2.4 NetEqOperationsAndState

内部操作状态统计。

• preemptive_samples / accelerate_samples: 累积的预防性扩展和加速样本数。

• packet_buffer_flushes: 缓冲区清空次数（通常发生在严重乱序或跳变时）。

• current_buffer_size_ms: 当前缓冲区大小。

• next_packet_available: 下一个包是否已就绪。

cpp 复制代码

// Metrics that describe the operations performed in NetEq, and the internal
// state.
struct NetEqOperationsAndState {
  // These sample counters are cumulative, and don't reset. As a reference, the
  // total number of output samples can be found in
  // NetEqLifetimeStatistics::total_samples_received.
  uint64_t preemptive_samples = 0;
  uint64_t accelerate_samples = 0;
  // Count of the number of buffer flushes.
  uint64_t packet_buffer_flushes = 0;
  // The number of primary packets that were discarded.
  uint64_t discarded_primary_packets = 0;
  // The statistics below are not cumulative.
  // The waiting time of the last decoded packet.
  uint64_t last_waiting_time_ms = 0;
  // The sum of the packet and jitter buffer size in ms.
  uint64_t current_buffer_size_ms = 0;
  // The current frame size in ms.
  uint64_t current_frame_size_ms = 0;
  // Flag to indicate that the next packet is available.
  bool next_packet_available = false;
};

三、核心接口

3.1 创建与销毁

1， static NetEq* Create(...):

工厂方法，创建一个新的 NetEq 实例。需要传入配置、时钟对象和解码器工厂。

2， virtual ~NetEq():

虚析构函数，释放资源。

3.2 数据输入 (Input)

1， virtual int InsertPacket(...):

• 核心入口。
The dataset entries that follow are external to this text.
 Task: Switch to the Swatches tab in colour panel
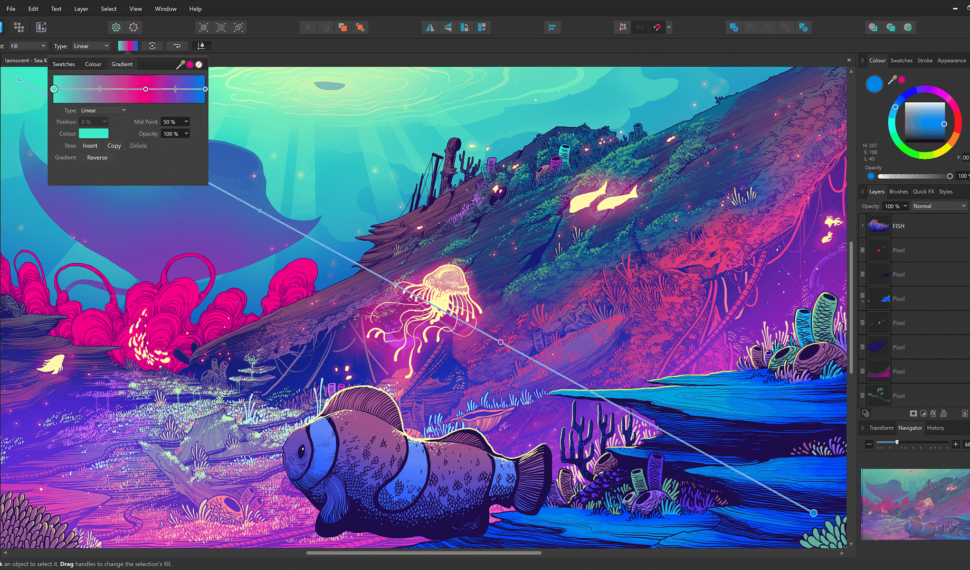tap(901, 61)
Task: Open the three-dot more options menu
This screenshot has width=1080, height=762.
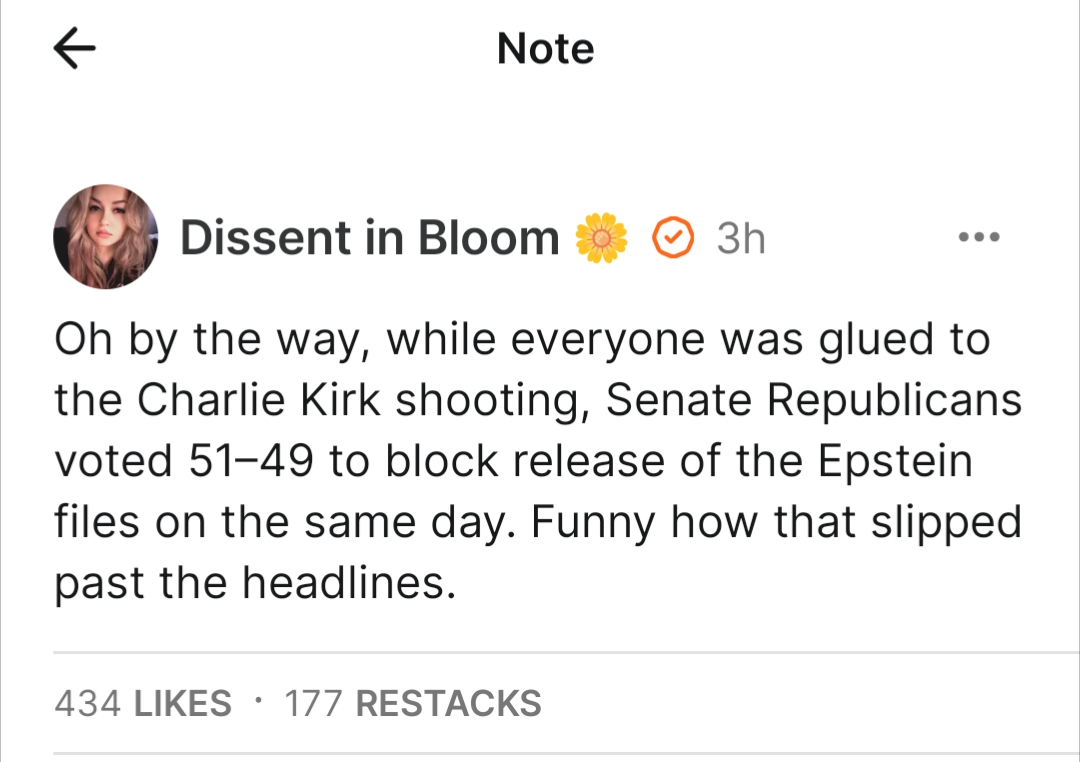Action: (x=978, y=238)
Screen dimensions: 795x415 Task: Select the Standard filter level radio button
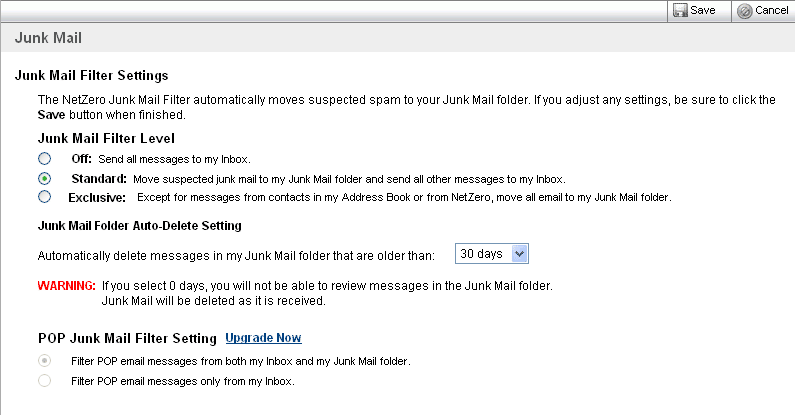[45, 178]
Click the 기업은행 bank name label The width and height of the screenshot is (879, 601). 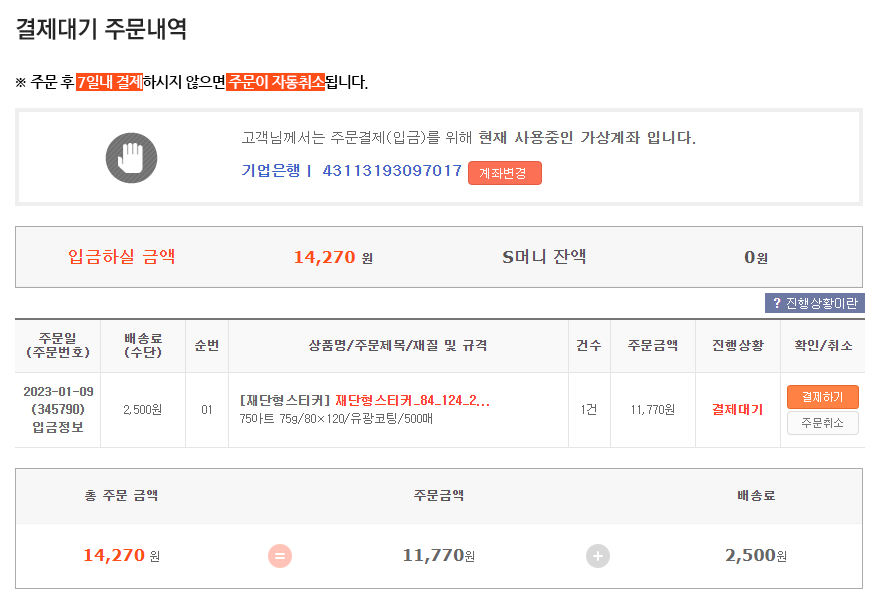coord(270,171)
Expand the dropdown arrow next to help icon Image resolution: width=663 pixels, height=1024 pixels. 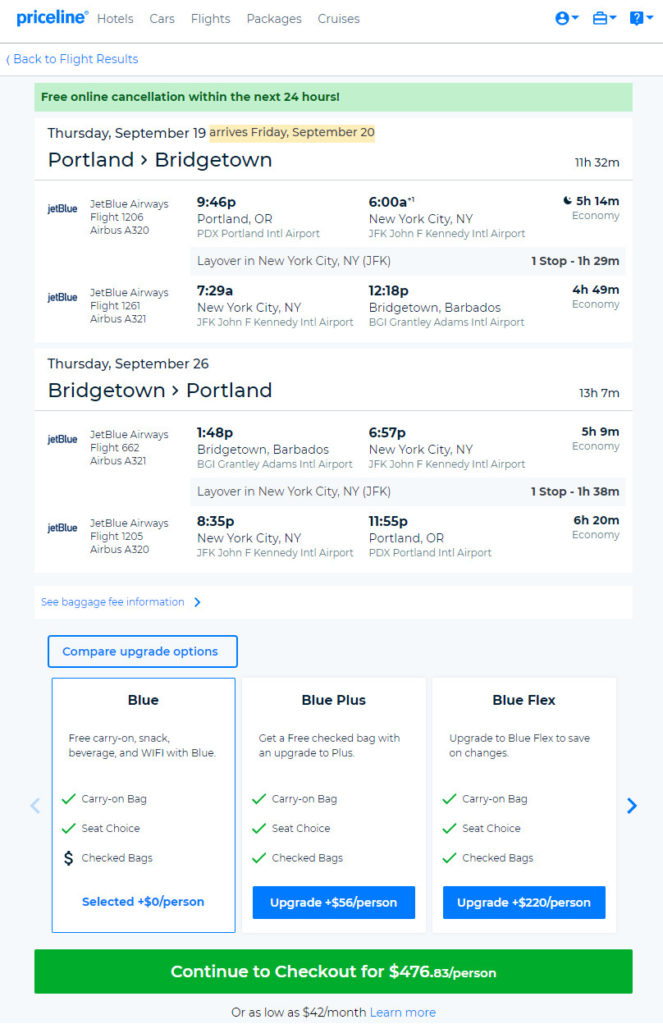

将一个 RTP 包（包含头部和 payload）插入 NetEq 的抖动缓冲区。

• NetEq 会根据序列号对包进行排序、去重，并处理乱序。

• 返回 kOK (0) 或 kFail (-1)。

2， virtual void InsertEmptyPacket(...):

• 插入一个空 payload 的包。通常用于带宽探测（Probe），让 NetEq 知道这些序列号已被占用，但不进行解码。

3.3 数据输出 (Output)

1， virtual int GetAudio(...):

• 核心出口。请求 NetEq 输出 10ms 的音频数据。

• audio_frame: 输出参数，填充 PCM 数据。

• muted: 输出参数，如果为 true，表示当前处于静音状态（长时间丢包后）。

• action_override: 测试用，强制 NetEq 执行特定操作（如强制扩展、加速等）。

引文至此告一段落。